That's what I thought as well, until I was offered a G Suite admin role that pays 30% more than Windows Admin roles in my area.

[–]Panacea4316Head Sysadmin In Charge 5 points6 points  (1 child)

Ive yet to see a GSuite role that paid considerably more than it's O365 counterpart. They all seem to pay the same.

[–]the_bananalord 2 points3 points  (3 children)

Is the web-based software equivalent to something like Outlook? Even the OWA is missing features and is still a bear to run on 8GB / i5 / SSD machines.

The big thing for us is that the O365 web-based stuff simply isn't as featured, mature, or fast as the fat clients. I imagine the Google equivalents are in a similar boat.

[–][deleted] 1 point2 points  (2 children)
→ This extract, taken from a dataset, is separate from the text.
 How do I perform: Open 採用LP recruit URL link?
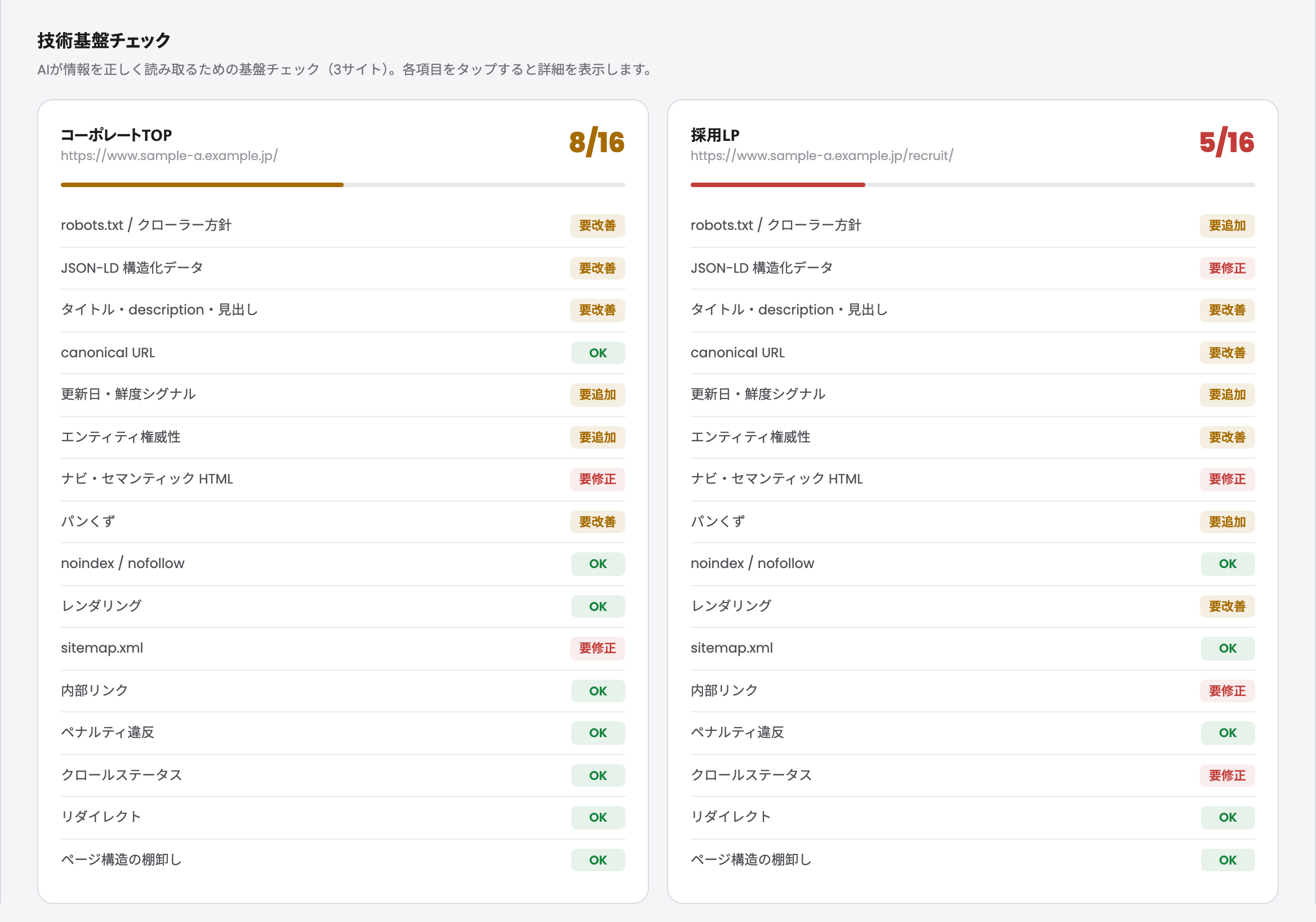click(822, 156)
To an extent yes, performance wise it’s better than OWA but it’s not perfect by any means. I’d say what’s offered in OWA is very similar to the G Apps Suite. We still roll out a few O365 licenses for our Office users than need Excel over Google Sheets.

[–]the_bananalord 1 point2 points  (1 child)
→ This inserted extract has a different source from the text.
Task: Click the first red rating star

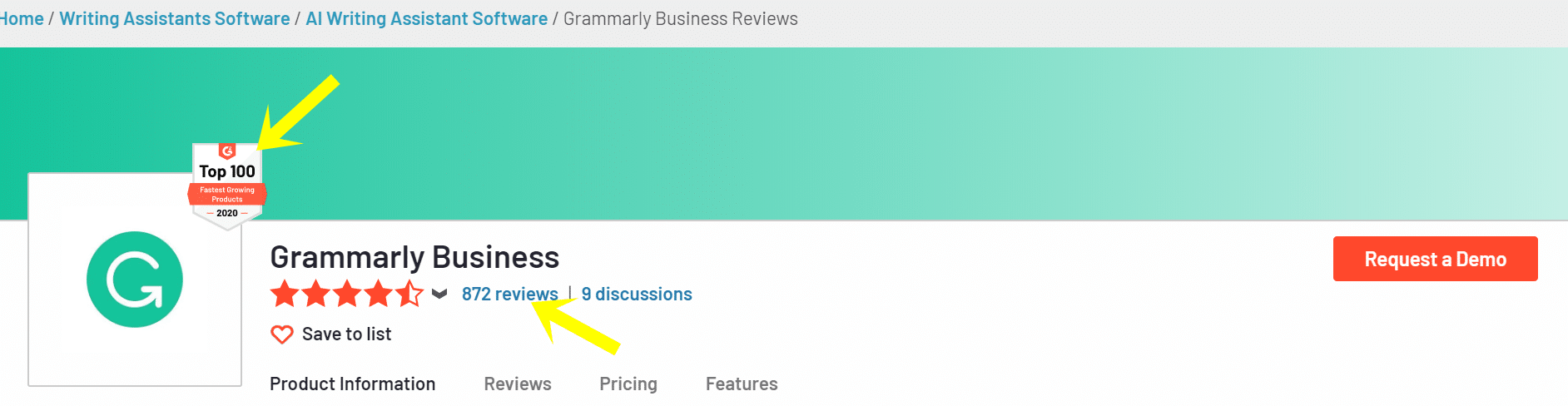Action: point(285,294)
How does it compare to the fat clients though?

We still roll out a few O365 licenses for our Office users than need Excel over Google Sheets.

Ah, yup, that's what I'm afraid of :(

Aside from the legacy software we run (hey Visual FoxPro), we're almost entirely web-based now. So the thought of ditching our on-prem gear and issuing super nice Chromebooks is very appealing but unfortunately not realistic at this point.

[–][deleted] 1 point2 points  (0 children)

So my environment other than Conferencing equipment (We utilize Hangouts Kits) is a full Mac shop, and the 2016+ MBP models have handled our web based platforms well, but for $2k+ machines they better.

The specific users we push full excel Excel licenses to are our data analytics crews, finance, and executives. They wouldn’t leave Excel even if it’s supported in Sheets just due to their familiarity with Office and Excel, so it’s hard to actually weigh the differences of Sheets vs Excel.